## Target pointing data

::::

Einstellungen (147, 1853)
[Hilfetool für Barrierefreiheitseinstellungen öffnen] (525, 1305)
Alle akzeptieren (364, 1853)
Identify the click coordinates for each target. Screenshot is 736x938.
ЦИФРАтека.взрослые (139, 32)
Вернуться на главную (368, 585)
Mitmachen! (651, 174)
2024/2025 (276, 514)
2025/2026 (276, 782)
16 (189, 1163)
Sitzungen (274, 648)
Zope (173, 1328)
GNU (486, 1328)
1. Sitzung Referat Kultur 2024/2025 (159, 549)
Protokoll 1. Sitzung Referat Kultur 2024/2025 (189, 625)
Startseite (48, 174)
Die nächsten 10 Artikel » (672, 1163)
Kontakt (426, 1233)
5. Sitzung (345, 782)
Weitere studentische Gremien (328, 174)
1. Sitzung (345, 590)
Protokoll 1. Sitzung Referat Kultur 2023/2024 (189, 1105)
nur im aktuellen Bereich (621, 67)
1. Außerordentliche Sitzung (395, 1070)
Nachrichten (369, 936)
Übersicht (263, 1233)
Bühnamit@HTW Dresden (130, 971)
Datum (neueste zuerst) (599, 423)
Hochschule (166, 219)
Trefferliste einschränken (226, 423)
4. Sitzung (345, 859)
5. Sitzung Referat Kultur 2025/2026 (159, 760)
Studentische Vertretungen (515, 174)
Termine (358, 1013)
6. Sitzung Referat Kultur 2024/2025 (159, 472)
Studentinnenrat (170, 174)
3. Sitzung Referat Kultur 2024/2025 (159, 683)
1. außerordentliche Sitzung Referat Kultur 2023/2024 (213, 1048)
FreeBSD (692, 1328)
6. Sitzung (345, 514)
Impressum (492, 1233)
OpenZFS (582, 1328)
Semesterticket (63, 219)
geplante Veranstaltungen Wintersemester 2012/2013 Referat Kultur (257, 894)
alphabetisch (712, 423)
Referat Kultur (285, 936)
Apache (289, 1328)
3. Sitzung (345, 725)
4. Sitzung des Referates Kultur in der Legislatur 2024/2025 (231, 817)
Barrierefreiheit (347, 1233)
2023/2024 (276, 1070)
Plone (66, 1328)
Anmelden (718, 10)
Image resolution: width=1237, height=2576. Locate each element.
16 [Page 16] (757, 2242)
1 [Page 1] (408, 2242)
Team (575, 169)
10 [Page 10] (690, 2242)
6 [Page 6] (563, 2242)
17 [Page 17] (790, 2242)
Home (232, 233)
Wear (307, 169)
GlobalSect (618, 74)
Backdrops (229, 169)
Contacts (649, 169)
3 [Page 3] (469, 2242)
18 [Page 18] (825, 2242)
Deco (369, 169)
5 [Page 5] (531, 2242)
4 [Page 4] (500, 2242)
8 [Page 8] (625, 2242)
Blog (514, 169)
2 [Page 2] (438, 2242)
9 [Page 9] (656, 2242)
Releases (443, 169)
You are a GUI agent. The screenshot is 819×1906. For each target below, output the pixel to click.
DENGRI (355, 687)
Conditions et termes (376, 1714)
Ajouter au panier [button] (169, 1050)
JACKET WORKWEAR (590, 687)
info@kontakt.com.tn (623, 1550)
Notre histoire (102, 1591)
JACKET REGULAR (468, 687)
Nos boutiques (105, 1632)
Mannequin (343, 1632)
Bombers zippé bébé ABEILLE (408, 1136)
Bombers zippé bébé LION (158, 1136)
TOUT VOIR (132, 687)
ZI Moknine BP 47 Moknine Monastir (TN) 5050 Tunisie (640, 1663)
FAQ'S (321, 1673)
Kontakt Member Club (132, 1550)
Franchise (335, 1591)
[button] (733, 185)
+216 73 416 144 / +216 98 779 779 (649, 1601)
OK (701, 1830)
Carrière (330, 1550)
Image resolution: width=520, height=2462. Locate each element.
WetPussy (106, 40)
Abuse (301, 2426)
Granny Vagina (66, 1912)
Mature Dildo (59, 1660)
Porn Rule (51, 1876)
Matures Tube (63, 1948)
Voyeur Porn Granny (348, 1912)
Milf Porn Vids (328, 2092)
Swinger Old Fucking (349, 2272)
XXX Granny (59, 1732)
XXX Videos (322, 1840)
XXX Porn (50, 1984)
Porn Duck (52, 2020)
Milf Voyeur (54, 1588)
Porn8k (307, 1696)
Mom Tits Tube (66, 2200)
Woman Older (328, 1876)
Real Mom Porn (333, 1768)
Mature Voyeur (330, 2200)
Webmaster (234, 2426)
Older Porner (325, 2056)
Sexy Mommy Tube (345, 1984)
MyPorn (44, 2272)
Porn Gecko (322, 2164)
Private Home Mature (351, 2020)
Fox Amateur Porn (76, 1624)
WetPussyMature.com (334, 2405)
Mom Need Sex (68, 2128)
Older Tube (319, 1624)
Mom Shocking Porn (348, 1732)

::::

Reproduce all the lines of the records above without altering anything.

## RESPONSE TO THIS TASK
Einstellungen (147, 1853)
[Hilfetool für Barrierefreiheitseinstellungen öffnen] (525, 1305)
Alle akzeptieren (364, 1853)
Identify the click coordinates for each target. Screenshot is 736x938.
ЦИФРАтека.взрослые (139, 32)
Вернуться на главную (368, 585)
Mitmachen! (651, 174)
2024/2025 (276, 514)
2025/2026 (276, 782)
16 (189, 1163)
Sitzungen (274, 648)
Zope (173, 1328)
GNU (486, 1328)
1. Sitzung Referat Kultur 2024/2025 (159, 549)
Protokoll 1. Sitzung Referat Kultur 2024/2025 (189, 625)
Startseite (48, 174)
Die nächsten 10 Artikel » (672, 1163)
Kontakt (426, 1233)
5. Sitzung (345, 782)
Weitere studentische Gremien (328, 174)
1. Sitzung (345, 590)
Protokoll 1. Sitzung Referat Kultur 2023/2024 (189, 1105)
nur im aktuellen Bereich (621, 67)
1. Außerordentliche Sitzung (395, 1070)
Nachrichten (369, 936)
Übersicht (263, 1233)
Bühnamit@HTW Dresden (130, 971)
Datum (neueste zuerst) (599, 423)
Hochschule (166, 219)
Trefferliste einschränken (226, 423)
4. Sitzung (345, 859)
5. Sitzung Referat Kultur 2025/2026 (159, 760)
Studentische Vertretungen (515, 174)
Termine (358, 1013)
6. Sitzung Referat Kultur 2024/2025 (159, 472)
Studentinnenrat (170, 174)
3. Sitzung Referat Kultur 2024/2025 (159, 683)
1. außerordentliche Sitzung Referat Kultur 2023/2024 (213, 1048)
FreeBSD (692, 1328)
6. Sitzung (345, 514)
Impressum (492, 1233)
OpenZFS (582, 1328)
Semesterticket (63, 219)
geplante Veranstaltungen Wintersemester 2012/2013 Referat Kultur (257, 894)
alphabetisch (712, 423)
Referat Kultur (285, 936)
Apache (289, 1328)
3. Sitzung (345, 725)
4. Sitzung des Referates Kultur in der Legislatur 2024/2025 (231, 817)
Barrierefreiheit (347, 1233)
2023/2024 (276, 1070)
Plone (66, 1328)
Anmelden (718, 10)
Image resolution: width=1237, height=2576. Locate each element.
16 [Page 16] (757, 2242)
1 [Page 1] (408, 2242)
Team (575, 169)
10 [Page 10] (690, 2242)
6 [Page 6] (563, 2242)
17 [Page 17] (790, 2242)
Home (232, 233)
Wear (307, 169)
GlobalSect (618, 74)
Backdrops (229, 169)
Contacts (649, 169)
3 [Page 3] (469, 2242)
18 [Page 18] (825, 2242)
Deco (369, 169)
5 [Page 5] (531, 2242)
4 [Page 4] (500, 2242)
8 [Page 8] (625, 2242)
Blog (514, 169)
2 [Page 2] (438, 2242)
9 [Page 9] (656, 2242)
Releases (443, 169)
You are a GUI agent. The screenshot is 819×1906. For each target below, output the pixel to click.
DENGRI (355, 687)
Conditions et termes (376, 1714)
Ajouter au panier [button] (169, 1050)
JACKET WORKWEAR (590, 687)
info@kontakt.com.tn (623, 1550)
Notre histoire (102, 1591)
JACKET REGULAR (468, 687)
Nos boutiques (105, 1632)
Mannequin (343, 1632)
Bombers zippé bébé ABEILLE (408, 1136)
Bombers zippé bébé LION (158, 1136)
TOUT VOIR (132, 687)
ZI Moknine BP 47 Moknine Monastir (TN) 5050 Tunisie (640, 1663)
FAQ'S (321, 1673)
Kontakt Member Club (132, 1550)
Franchise (335, 1591)
[button] (733, 185)
+216 73 416 144 / +216 98 779 779 (649, 1601)
OK (701, 1830)
Carrière (330, 1550)
Image resolution: width=520, height=2462. Locate each element.
WetPussy (106, 40)
Abuse (301, 2426)
Granny Vagina (66, 1912)
Mature Dildo (59, 1660)
Porn Rule (51, 1876)
Matures Tube (63, 1948)
Voyeur Porn Granny (348, 1912)
Milf Porn Vids (328, 2092)
Swinger Old Fucking (349, 2272)
XXX Granny (59, 1732)
XXX Videos (322, 1840)
XXX Porn (50, 1984)
Porn Duck (52, 2020)
Milf Voyeur (54, 1588)
Porn8k (307, 1696)
Mom Tits Tube (66, 2200)
Woman Older (328, 1876)
Real Mom Porn (333, 1768)
Mature Voyeur (330, 2200)
Webmaster (234, 2426)
Older Porner (325, 2056)
Sexy Mommy Tube (345, 1984)
MyPorn (44, 2272)
Porn Gecko (322, 2164)
Private Home Mature (351, 2020)
Fox Amateur Porn (76, 1624)
WetPussyMature.com (334, 2405)
Mom Need Sex (68, 2128)
Older Tube (319, 1624)
Mom Shocking Porn (348, 1732)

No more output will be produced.